_EXCERPTED PASSAGE_
———
# Monson Mass Bike Meet



## catfish (Jan 21, 2010)

Any one know the date for it??? I think it's in early March.


----------



## MrColumbia (Jan 21, 2010)

*Monson Mass Bike Swap Meet*

Jim Huntington called me last night. Here is the details for the meet;

*Jim Huntington's annual late winter bicycle swap meet*

Sunday, March 28th
6:00 am

Vendors can unload on Saturday after 12:00 noon

Memorial Hall, Main St., downtown Monson Masachusetts

Call Jim @ 413-893-9268 for more details or to reserve a space


----------



## catfish (Mar 16, 2010)

12 days away.... Who's going to be there???


----------



## 66TigerCat (Mar 16, 2010)

I'll be there. Catfish, will you have a table there ?

Jim


----------



## kz1000 (Mar 16, 2010)

I'll be there with a trailer load of goodies.


----------



## catfish (Mar 16, 2010)

66TigerCat said:


> I'll be there. Catfish, will you have a table there ?
> 
> Jim




I think I'm going to set up, but even if I don't I will be there. If there is some thing you need, let me know and I'll bring it.

   Catfish


----------



## pelletman (Mar 28, 2010)

http://www.facebook.com/photo.php?pid=31162297&l=e913c29f89&id=1350752048


----------



## catfish (Mar 29, 2010)

Was a great show and a great day. Scored some good stuff. And did some selling too.


----------



## nighthitcher (Apr 9, 2010)

sounds good to me


----------
———
_DATA LISTING_
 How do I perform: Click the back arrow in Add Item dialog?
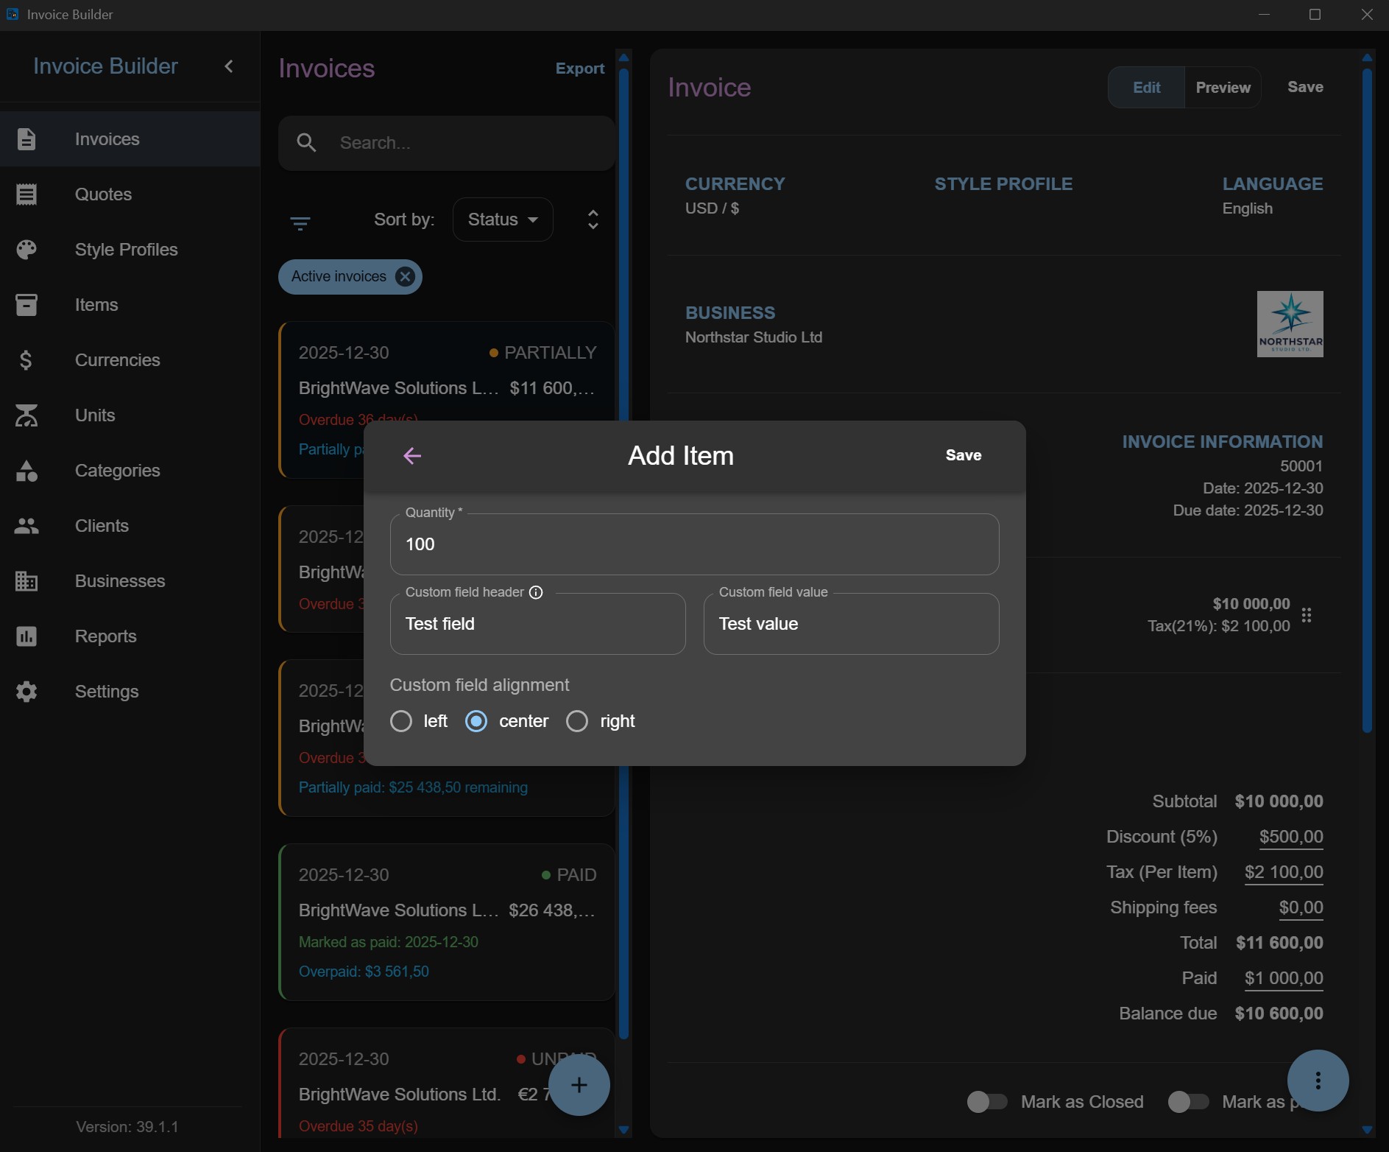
———
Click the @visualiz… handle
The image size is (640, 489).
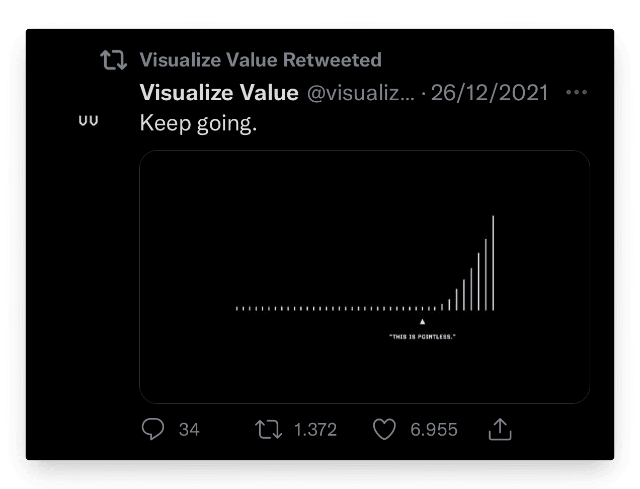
———
_EXERCISE REQUIREMENTS_
Repeat the bike swap meet thread word for word from "## 66TigerCat (Mar" to "load of goodies.". The records have nothing to do with the bike swap meet thread.

_REPLY TO THE TASK_
## 66TigerCat (Mar 16, 2010)

I'll be there. Catfish, will you have a table there ?

Jim


----------



## kz1000 (Mar 16, 2010)

I'll be there with a trailer load of goodies.